Caricabatterie cellulari: quanto consuma l’iPhone?



Gli smartphone sono diventati un oggetto talmente diffuso nella società moderna che fa strano, talvolta, più il non averlo che il contrario. L’iPhone è probabilmente il primo ed il più diffuso telefono di ultima generazione, uno strumento che permette una costante connettività con il mondo, offrendo all’utente un’incredibile vastità di modi e possibilità di utilizzo.

Uno dei principali problemi a cui un utente e possessore di iPhone va in contro è rappresentato dalla perenne attenzione che va posta nella durata della batteria di questo strumento che, dato il massiccio utilizzo che spesso ne caratterizza molti possessori, tende con troppa frequenza ad esaurirsi.

L’Iphone ha sostanzialmente due modalità di utilizzo, una in uso, che richiede un costante e notevole sforzo della batteria, che riunisce tutte le azioni eseguibili con esso e l’altra in standby.

L’iPhone 4S, l’ultimo gioiello di Apple, è stato al centro della critica a causa dell’eccessiva rapidità con cui la sua batteria tendeva a consumarsi. Un problema notevole messo ancora più in evidenza se rapportato alla durata dei precedenti modelli e che ha spinto i tecnici Apple a nuove soluzioni per provare a porre rimedio.

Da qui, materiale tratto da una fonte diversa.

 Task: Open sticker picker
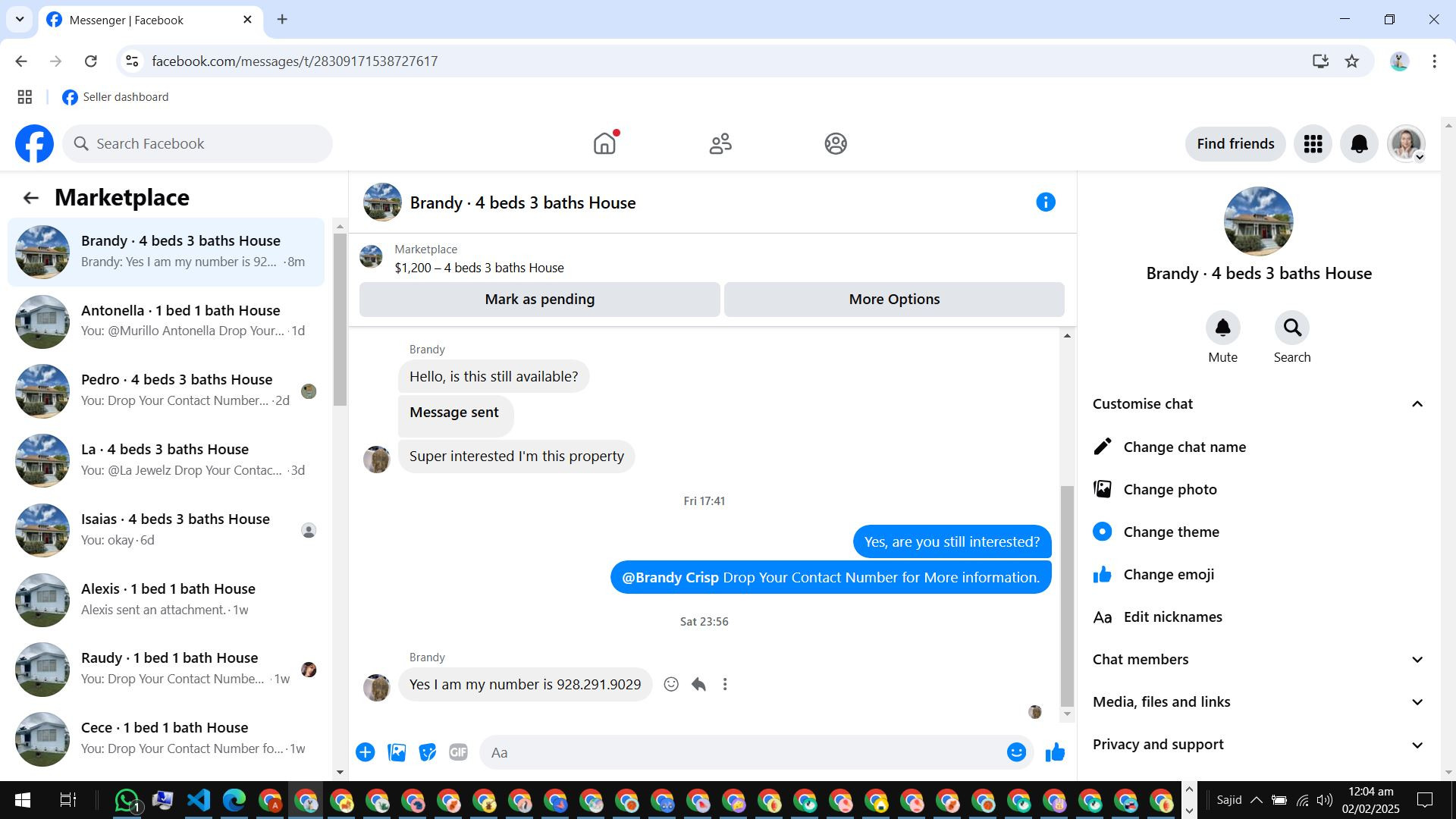(428, 752)
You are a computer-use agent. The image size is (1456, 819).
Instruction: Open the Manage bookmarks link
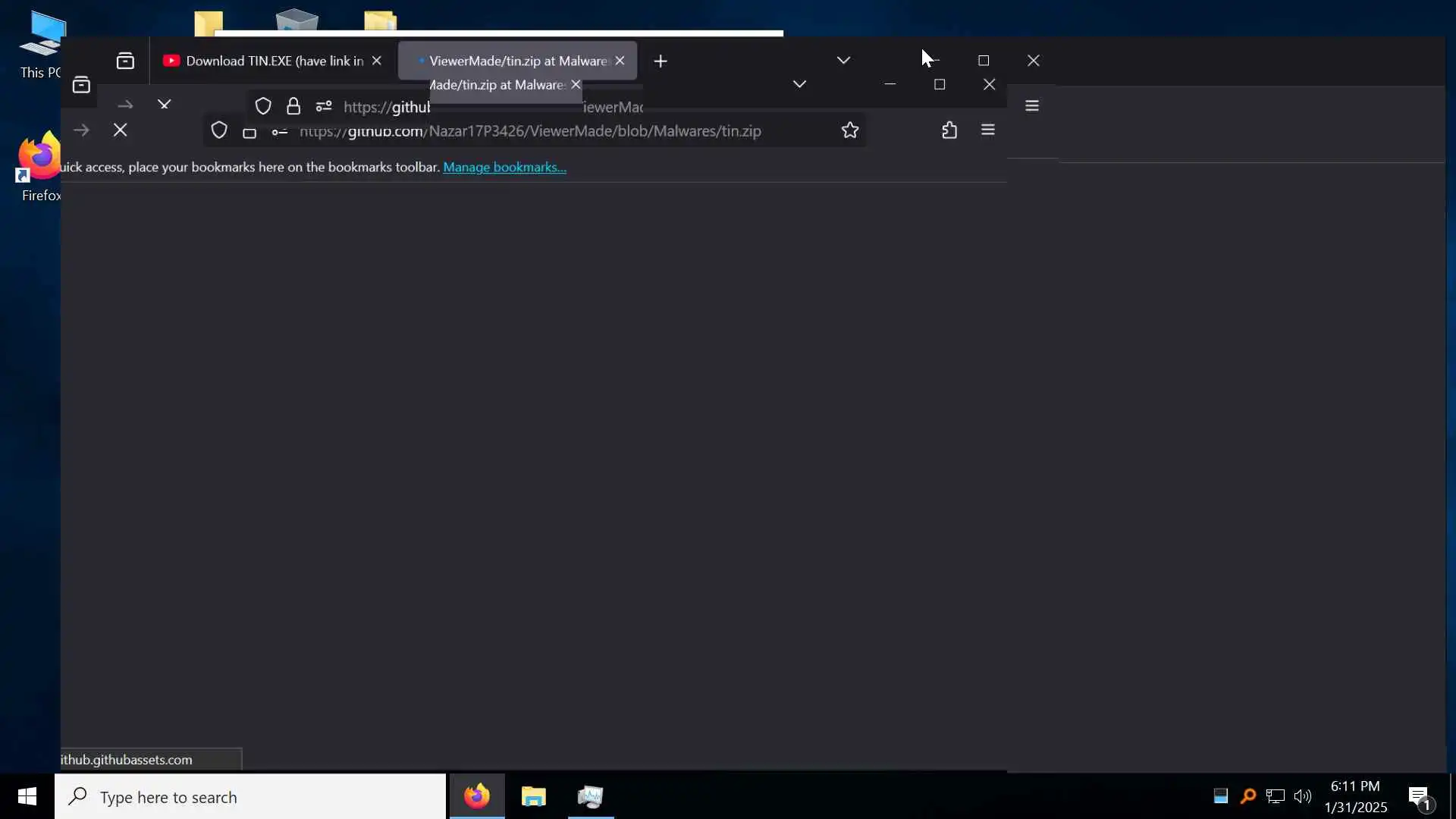(x=504, y=167)
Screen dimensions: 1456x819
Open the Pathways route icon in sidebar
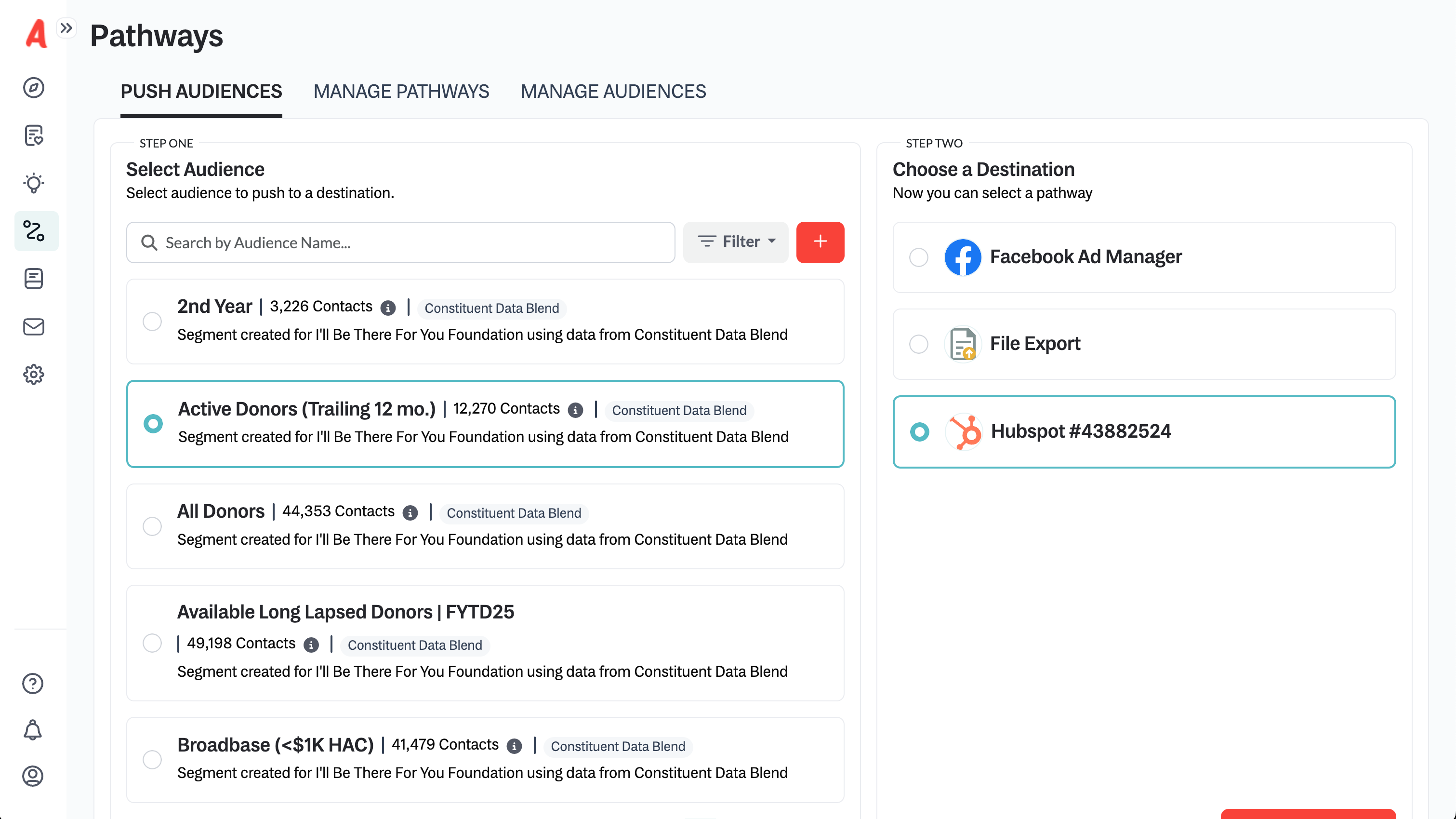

In generale, il costante utilizzo del telefono, sempre connesso ad internet e sempre pronto a fornire aggiornamenti in tempo reale all’utente richiede un consumo energetico molto elevato. L’utilizzo ovviamente dipende dall’utente stesso che può ricorrere in maniera più o meno marcata alle funzionalità del telefono che però va sempre tenuto sotto controllo dal punto di vista energetico in quanto le infinite possibilità che offre non sono supportate da un’adeguata carica energetica.